→ **ACTIVITY**: With the pictures removed, reproduce exactly the lines from the one that contains "You are a computer-use agent. Screen" through the last line of the entries below.

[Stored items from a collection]
========================
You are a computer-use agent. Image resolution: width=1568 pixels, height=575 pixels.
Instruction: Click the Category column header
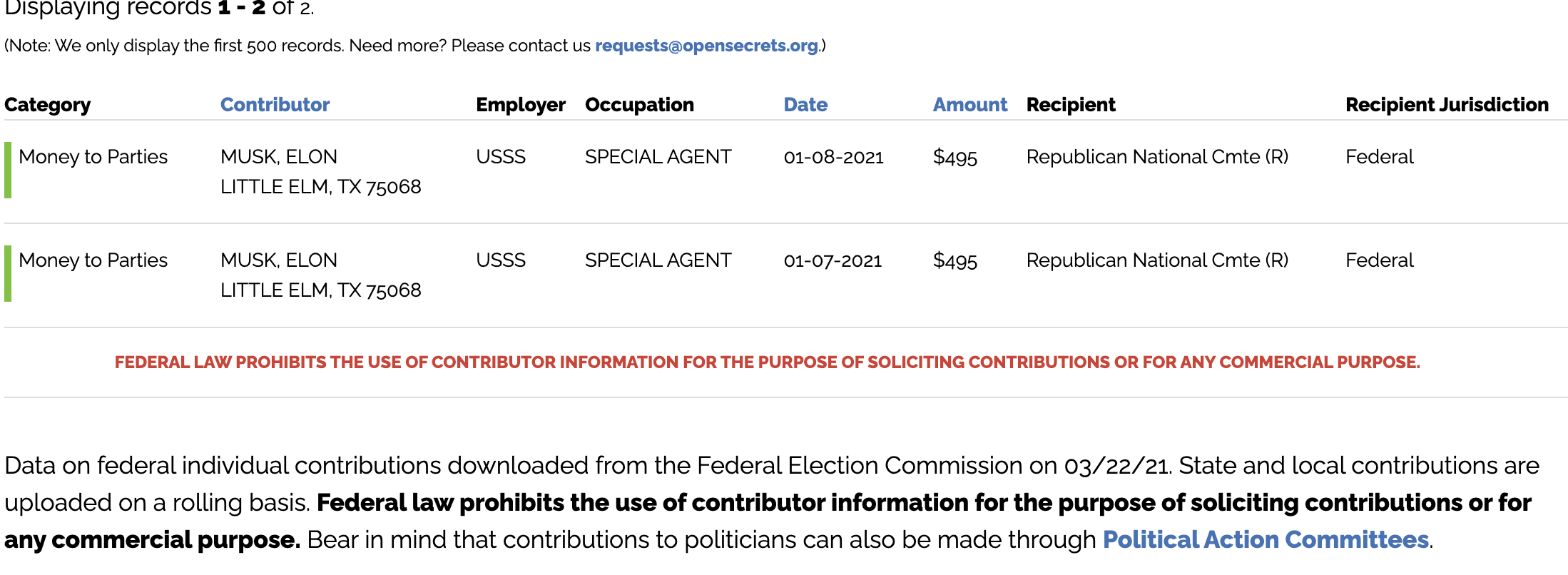[x=48, y=105]
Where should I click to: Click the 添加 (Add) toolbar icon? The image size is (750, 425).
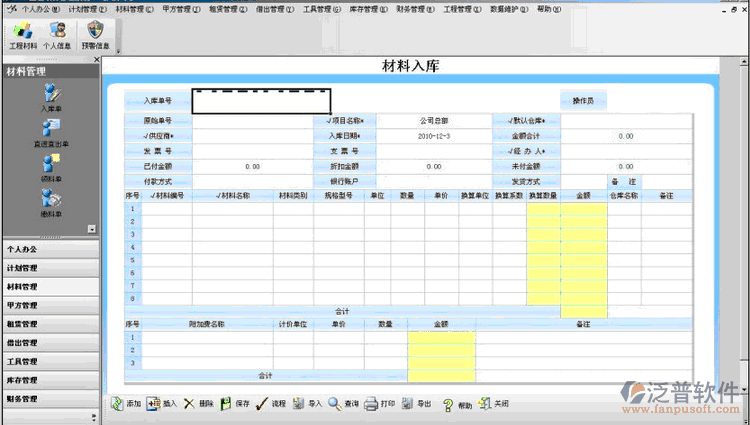click(117, 403)
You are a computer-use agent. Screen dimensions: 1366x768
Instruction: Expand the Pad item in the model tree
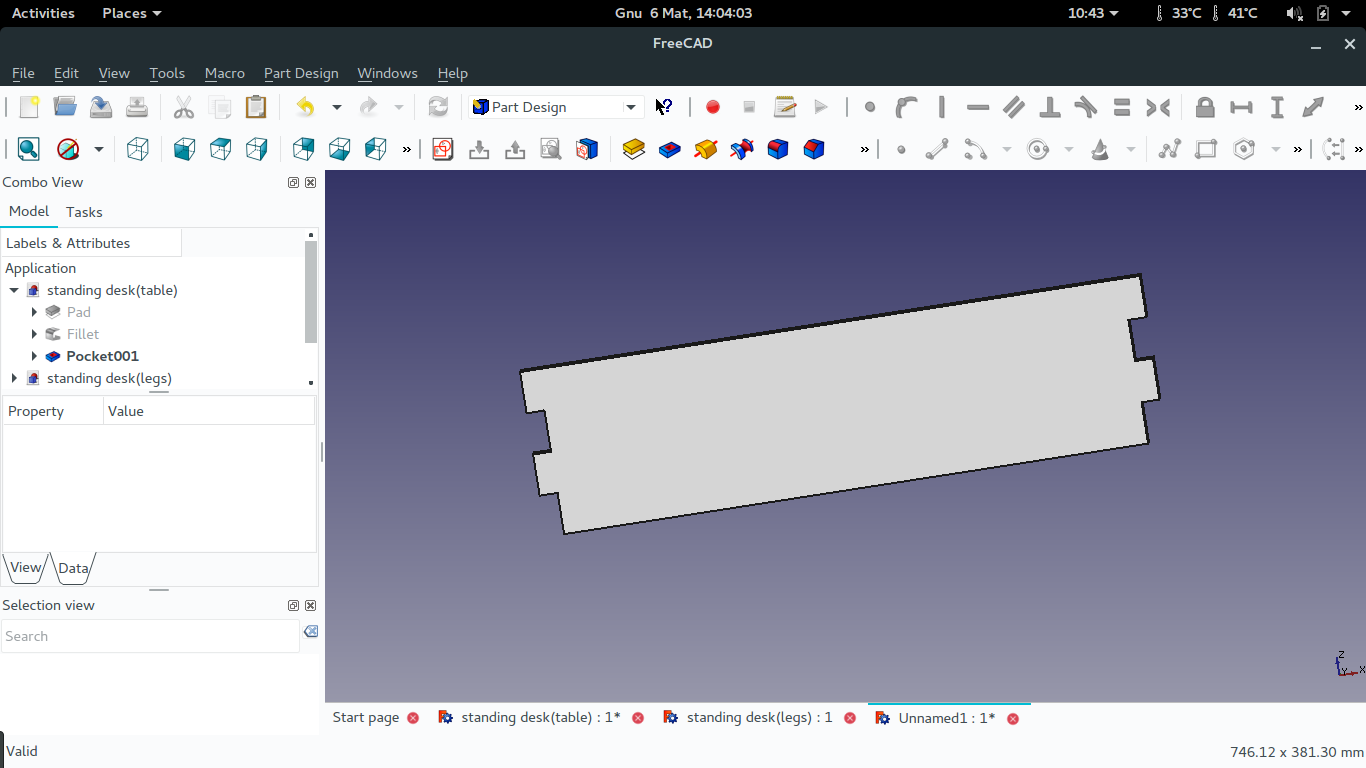coord(35,311)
========================
→ **TASK SOLUTION**:
You are a computer-use agent. Screen dimensions: 1366x768
Instruction: Expand the Pad item in the model tree
coord(35,311)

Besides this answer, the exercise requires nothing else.